▸ **Short exercise**
Present every line of the records below as a numbered list, leaving out any blank lines.

▸ **Records supplied**
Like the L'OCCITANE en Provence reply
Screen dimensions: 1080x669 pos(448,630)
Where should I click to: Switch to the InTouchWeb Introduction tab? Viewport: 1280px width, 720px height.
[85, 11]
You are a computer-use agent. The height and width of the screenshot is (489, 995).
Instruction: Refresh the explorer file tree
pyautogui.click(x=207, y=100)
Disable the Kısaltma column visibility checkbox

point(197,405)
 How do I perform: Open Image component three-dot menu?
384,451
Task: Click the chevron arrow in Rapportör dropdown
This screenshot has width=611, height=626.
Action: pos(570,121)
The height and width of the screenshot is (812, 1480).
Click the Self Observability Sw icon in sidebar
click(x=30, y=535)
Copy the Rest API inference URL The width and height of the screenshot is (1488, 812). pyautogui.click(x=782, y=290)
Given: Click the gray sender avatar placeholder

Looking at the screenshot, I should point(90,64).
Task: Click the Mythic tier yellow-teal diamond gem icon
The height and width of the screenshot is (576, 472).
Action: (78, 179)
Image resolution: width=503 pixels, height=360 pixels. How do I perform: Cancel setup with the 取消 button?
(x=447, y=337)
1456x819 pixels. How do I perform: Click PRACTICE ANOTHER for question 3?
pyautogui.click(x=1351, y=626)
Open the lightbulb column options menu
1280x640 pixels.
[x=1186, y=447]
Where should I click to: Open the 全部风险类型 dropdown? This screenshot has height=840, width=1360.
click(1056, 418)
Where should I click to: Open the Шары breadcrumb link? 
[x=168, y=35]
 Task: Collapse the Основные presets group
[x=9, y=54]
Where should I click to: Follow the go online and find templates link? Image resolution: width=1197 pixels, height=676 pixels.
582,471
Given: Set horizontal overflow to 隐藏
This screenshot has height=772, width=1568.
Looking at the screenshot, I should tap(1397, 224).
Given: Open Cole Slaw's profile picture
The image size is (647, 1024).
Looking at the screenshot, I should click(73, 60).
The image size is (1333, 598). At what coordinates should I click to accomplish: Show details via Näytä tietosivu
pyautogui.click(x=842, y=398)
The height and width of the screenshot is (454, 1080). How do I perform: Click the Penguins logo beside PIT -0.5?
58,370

▸ **Expected answer**
1. Like the L'OCCITANE en Provence reply
2. Screen dimensions: 1080x669 pos(448,630)
3. Where should I click to: Switch to the InTouchWeb Introduction tab? Viewport: 1280px width, 720px height.
4. [85, 11]
5. You are a computer-use agent. The height and width of the screenshot is (489, 995).
6. Instruction: Refresh the explorer file tree
7. pyautogui.click(x=207, y=100)
8. Disable the Kısaltma column visibility checkbox
9. point(197,405)
10.  How do I perform: Open Image component three-dot menu?
11. 384,451
12. Task: Click the chevron arrow in Rapportör dropdown
13. This screenshot has width=611, height=626.
14. Action: pos(570,121)
15. The height and width of the screenshot is (812, 1480).
16. Click the Self Observability Sw icon in sidebar
17. click(x=30, y=535)
18. Copy the Rest API inference URL The width and height of the screenshot is (1488, 812). pyautogui.click(x=782, y=290)
19. Given: Click the gray sender avatar placeholder
20. Looking at the screenshot, I should point(90,64).
21. Task: Click the Mythic tier yellow-teal diamond gem icon
22. The height and width of the screenshot is (576, 472).
23. Action: (78, 179)
24. Image resolution: width=503 pixels, height=360 pixels. How do I perform: Cancel setup with the 取消 button?
25. (x=447, y=337)
26. 1456x819 pixels. How do I perform: Click PRACTICE ANOTHER for question 3?
27. pyautogui.click(x=1351, y=626)
28. Open the lightbulb column options menu
29. 1280x640 pixels.
30. [x=1186, y=447]
31. Where should I click to: Open the 全部风险类型 dropdown? This screenshot has height=840, width=1360.
32. click(1056, 418)
33. Where should I click to: Open the Шары breadcrumb link? 
34. [x=168, y=35]
35.  Task: Collapse the Основные presets group
36. [x=9, y=54]
37. Where should I click to: Follow the go online and find templates link? Image resolution: width=1197 pixels, height=676 pixels.
38. 582,471
39. Given: Set horizontal overflow to 隐藏
40. This screenshot has height=772, width=1568.
41. Looking at the screenshot, I should tap(1397, 224).
42. Given: Open Cole Slaw's profile picture
43. The image size is (647, 1024).
44. Looking at the screenshot, I should click(73, 60).
45. The image size is (1333, 598). At what coordinates should I click to accomplish: Show details via Näytä tietosivu
46. pyautogui.click(x=842, y=398)
47. The height and width of the screenshot is (454, 1080). How do I perform: Click the Penguins logo beside PIT -0.5?
48. 58,370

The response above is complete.